> What to work on
Rewrite the material below as a numbered list with one line per item, leaving out any blank lines. Omit the pictures from your answer.

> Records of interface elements
*-*-*

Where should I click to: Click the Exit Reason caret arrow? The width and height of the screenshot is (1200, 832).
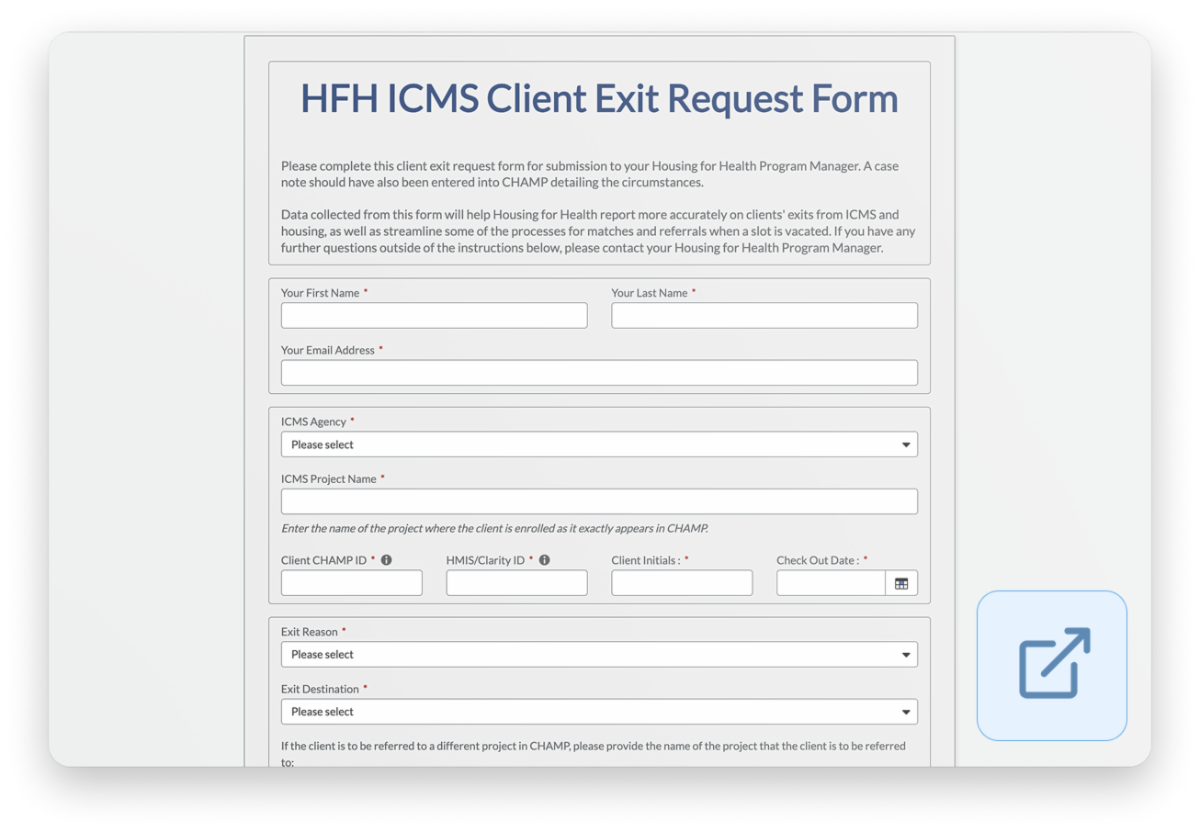(x=906, y=653)
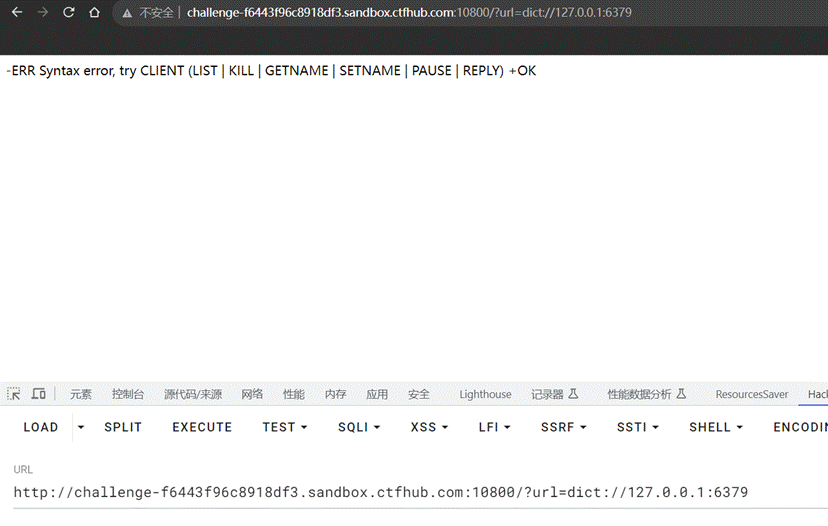Screen dimensions: 828x526
Task: Open the SQLI dropdown menu
Action: pos(359,427)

*-*-*

> Written response
1. Where should I click to: Click the Exit Reason caret arrow? The width and height of the screenshot is (1200, 832).
2. (x=906, y=653)
3. Screen dimensions: 828x526
4. Task: Open the SQLI dropdown menu
5. Action: pos(359,427)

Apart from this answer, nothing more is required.